Subpopulations or functional alterations of human uNK cells in pregnancy complications. (A) NKp46^dim CD56⁺ eNK cell populations in RM patients are significantly increased while the CD49a⁺ CD16^- eNK cell populations significantly decrease. In addition, there are a significant accumulation of various cytokines in eNK cells. (B) In women with RM, the expression of various NCRs and activating receptor KIR2DS2 is up-regulated, and the inhibitory receptor KIR2DL1 is down-regulated to activate dNK cells. The frequencies of dNK1 cell, CXCR4⁺ dNK cell, and CD56^bright CD16^- dNK cell subsets are significantly decreased while dNK3 cells and CD56^dim CD16⁺dNK cell subsets significantly increased. (C) The cytokine secretion profile of dNK cells is markedly altered in preeclampsia patients.
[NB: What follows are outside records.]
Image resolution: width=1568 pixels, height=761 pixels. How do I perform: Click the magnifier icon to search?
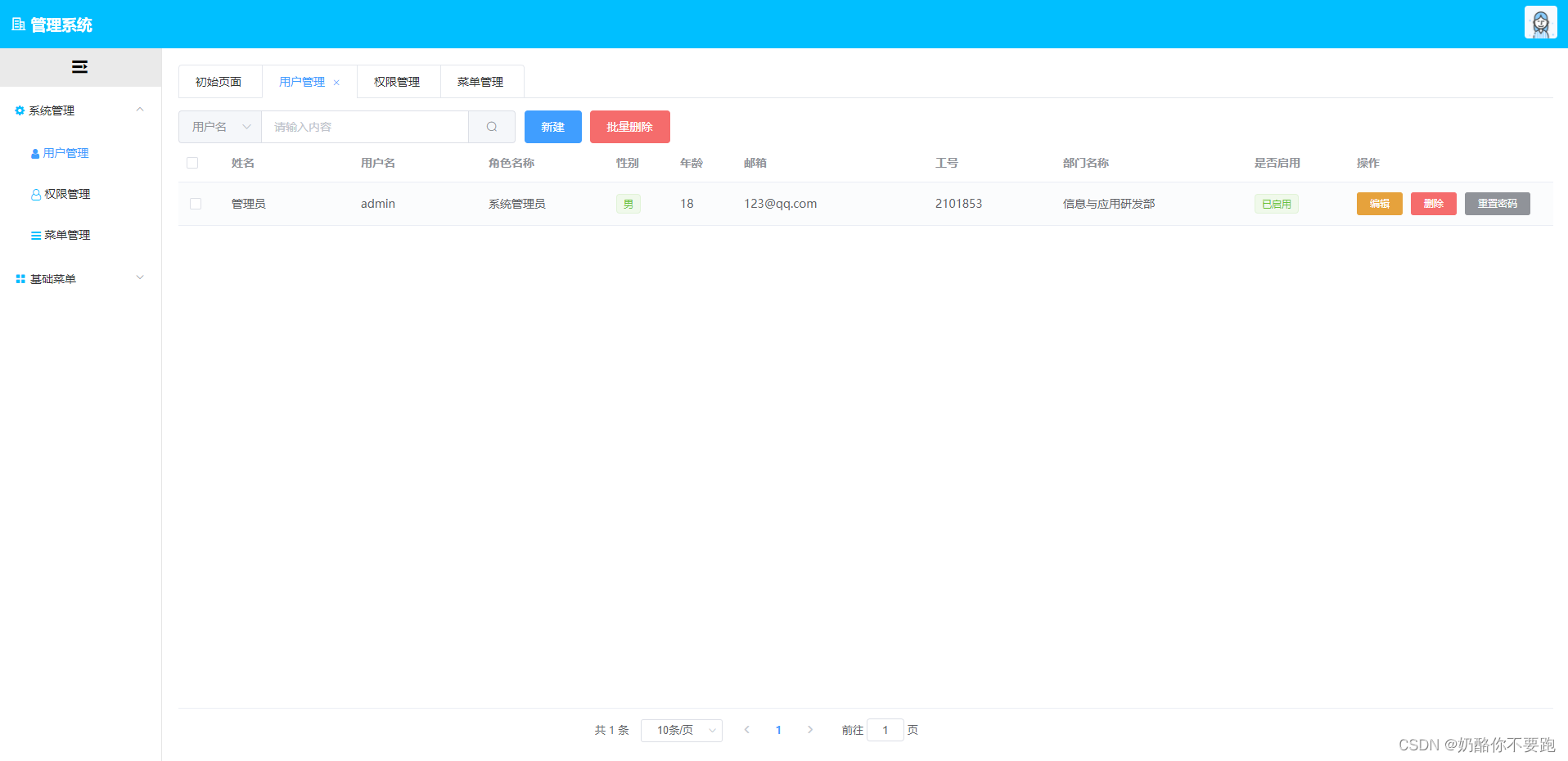pos(491,127)
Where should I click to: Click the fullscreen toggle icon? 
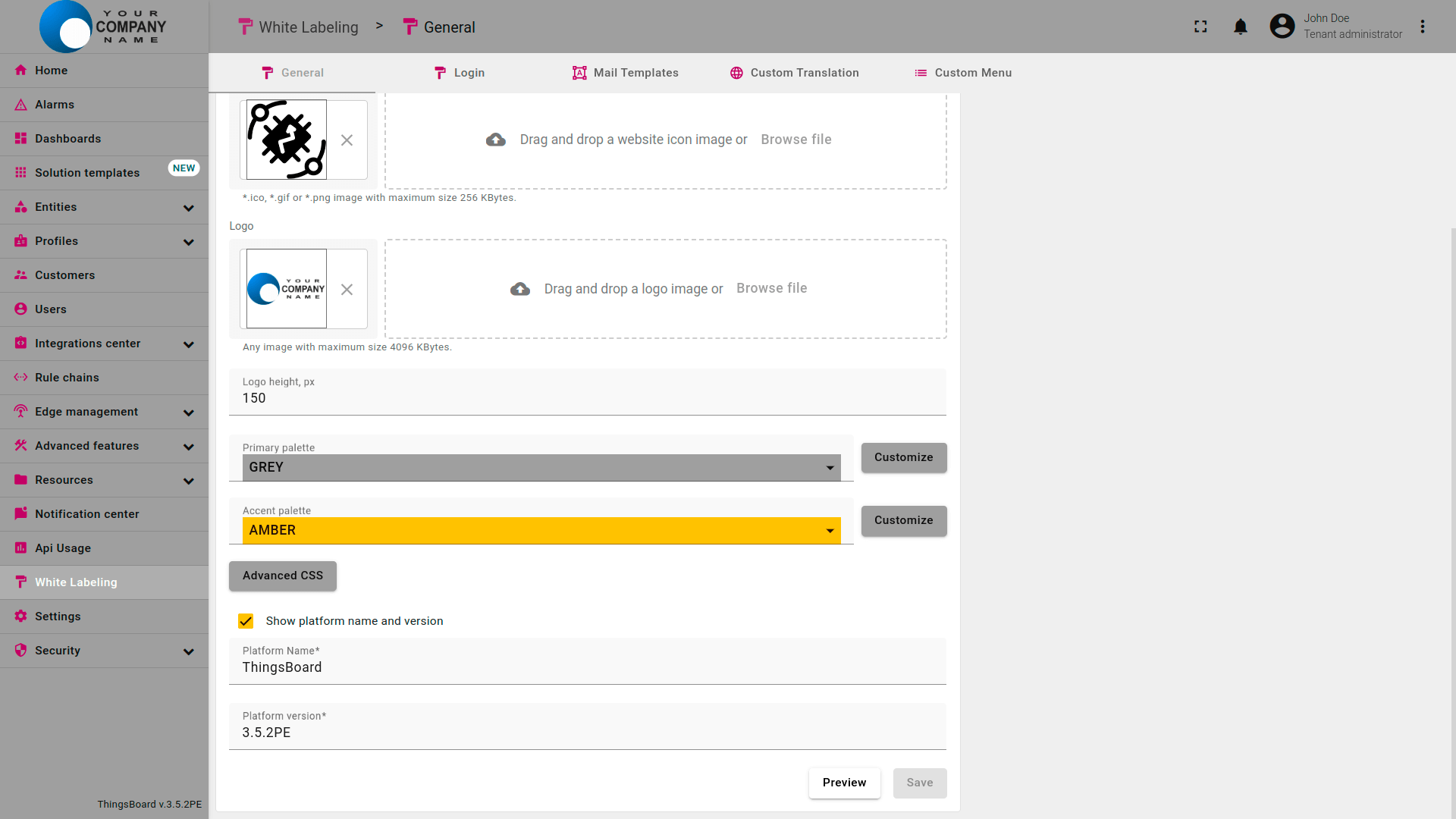[1200, 27]
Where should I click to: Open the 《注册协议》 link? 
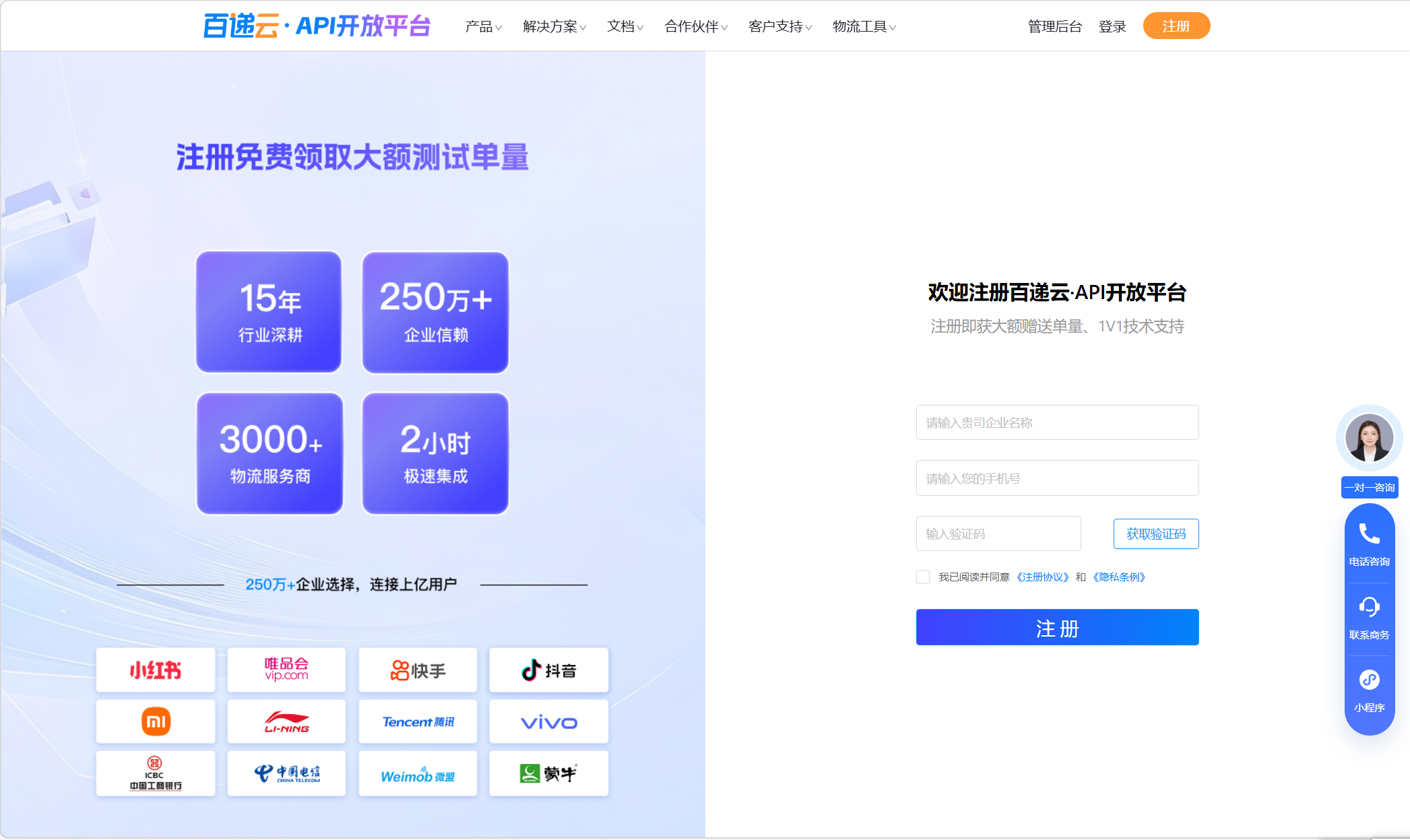(1042, 577)
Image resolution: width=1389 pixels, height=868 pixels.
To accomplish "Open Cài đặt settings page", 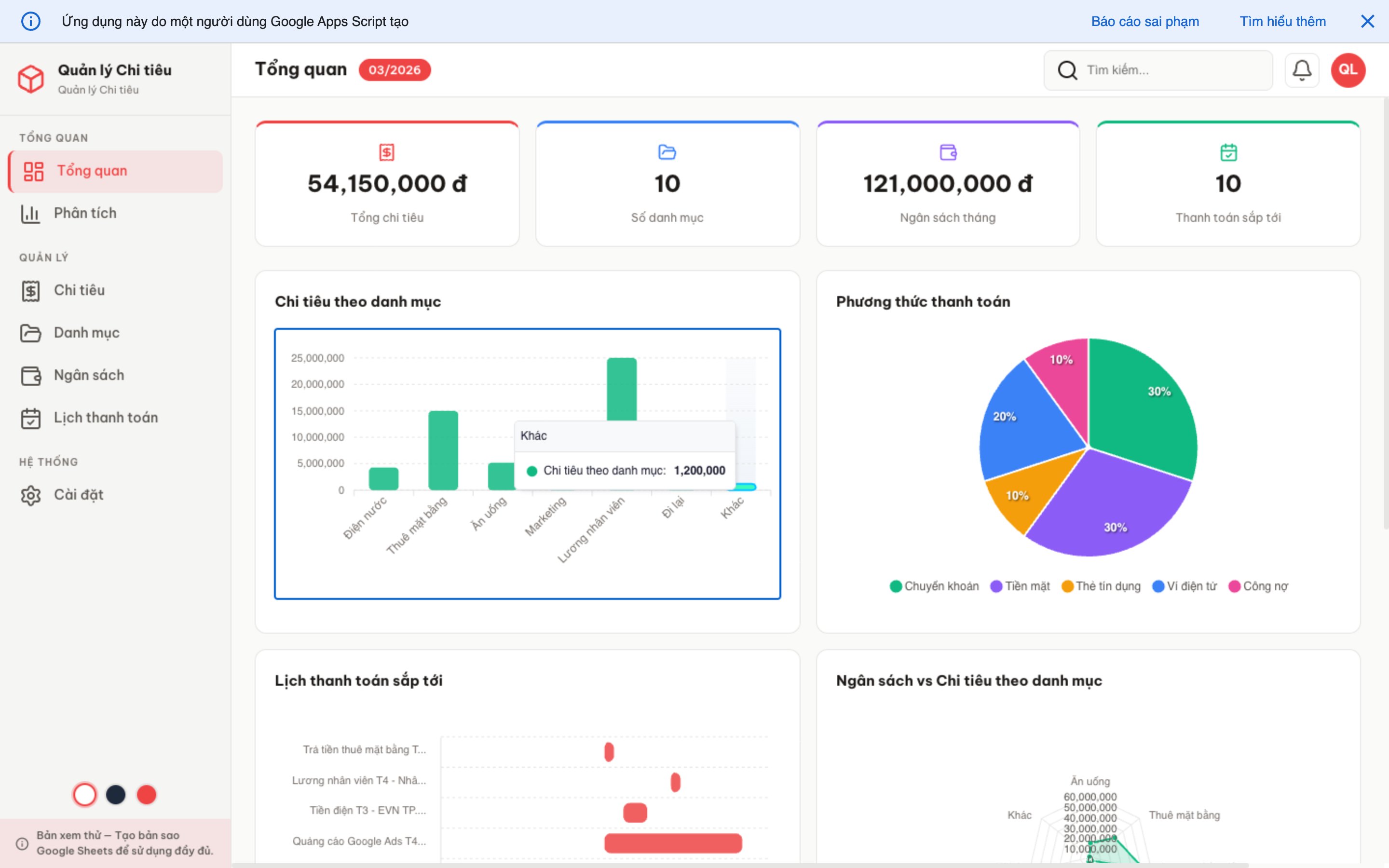I will tap(79, 494).
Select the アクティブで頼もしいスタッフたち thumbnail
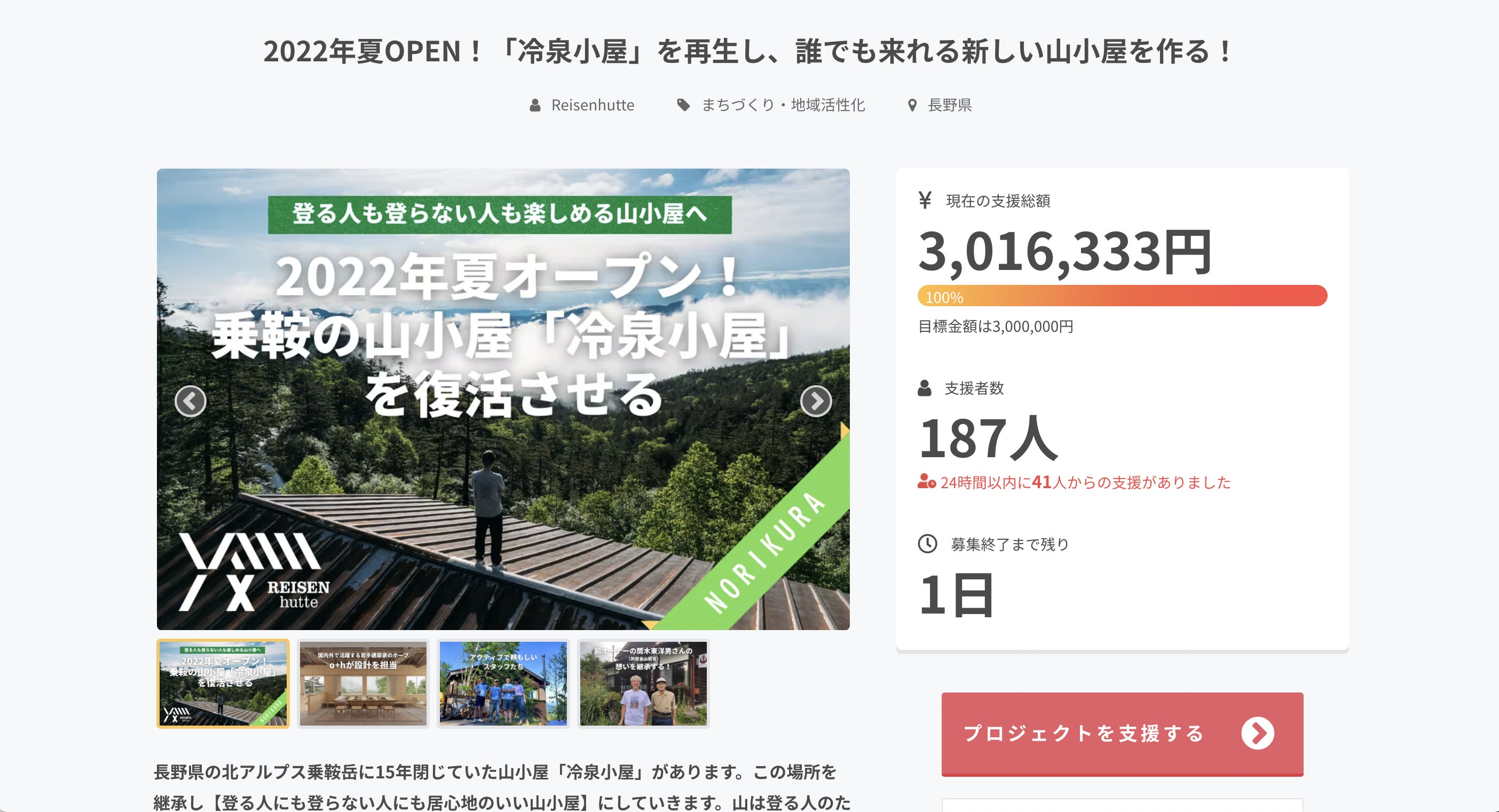Viewport: 1499px width, 812px height. coord(503,683)
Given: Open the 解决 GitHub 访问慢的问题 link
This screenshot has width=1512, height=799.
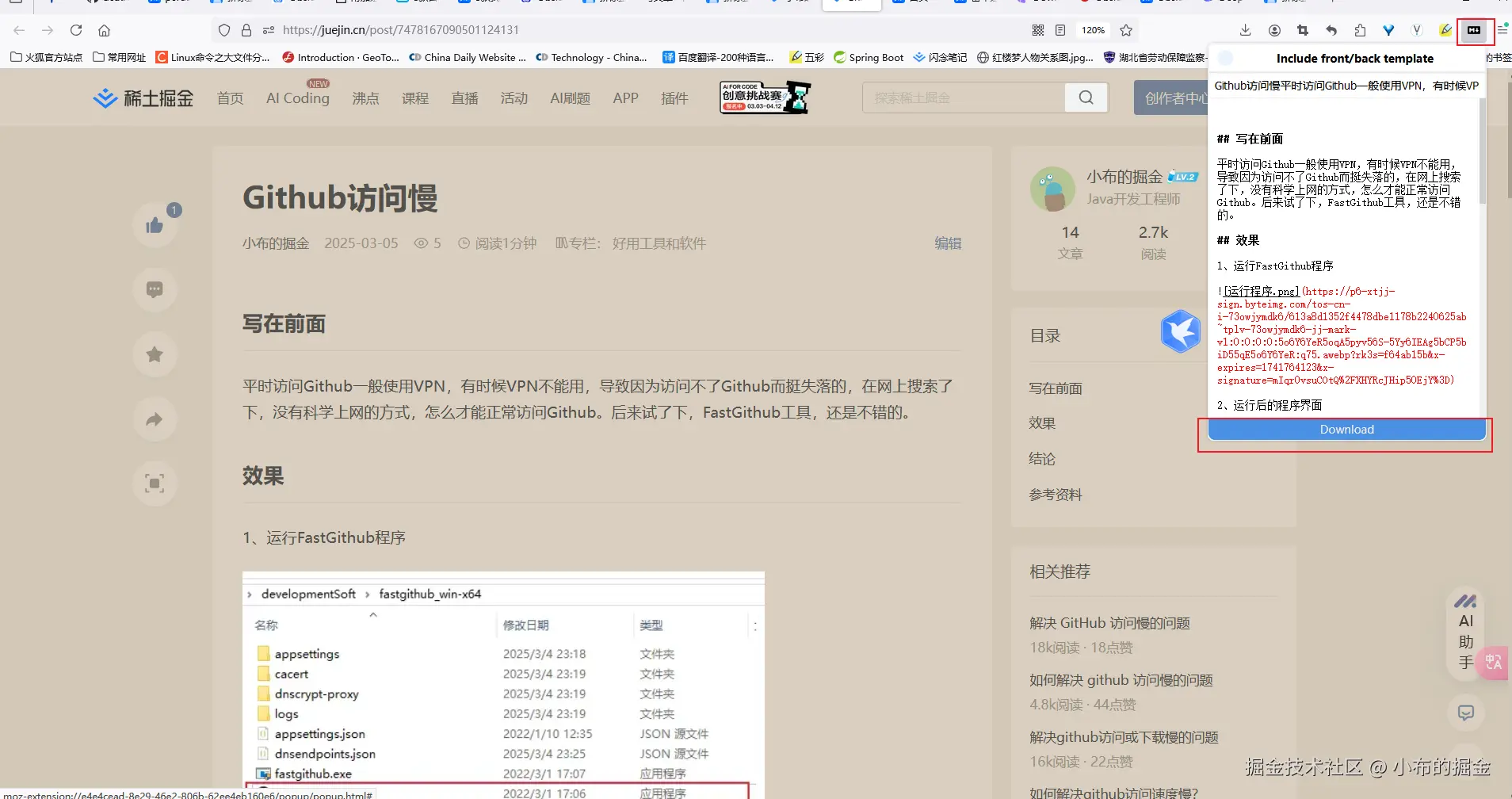Looking at the screenshot, I should click(1109, 622).
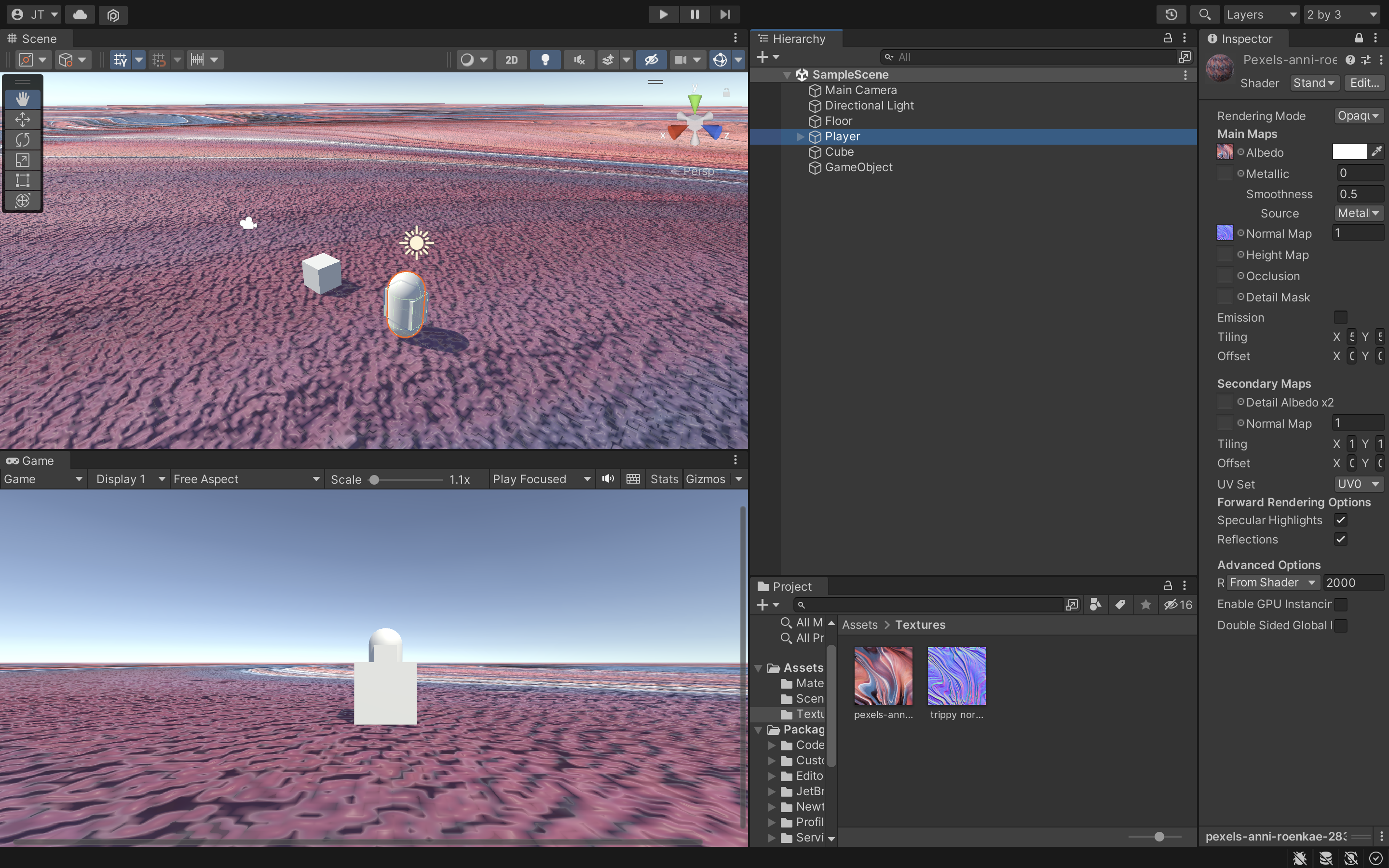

Downregulation of activating receptor expression on the surface of NK cells or upregulation of inhibitory receptors inhibits NK cell activation causing a high risk of developing PE. Especially when maternal NK cells carrying the KIR AA genotype are combined with embryos carrying the HLA-C2 gene. (D) In women with endometriosis, higher frequencies of CD56⁺eNK cells and abnormal maturation eNK cells are found in eutopic endometrium. Upregulation of inhibitory receptors or downregulation of activating receptors leads to over suppression of eNK cell function associated with the occurrence and severity of endometriosis.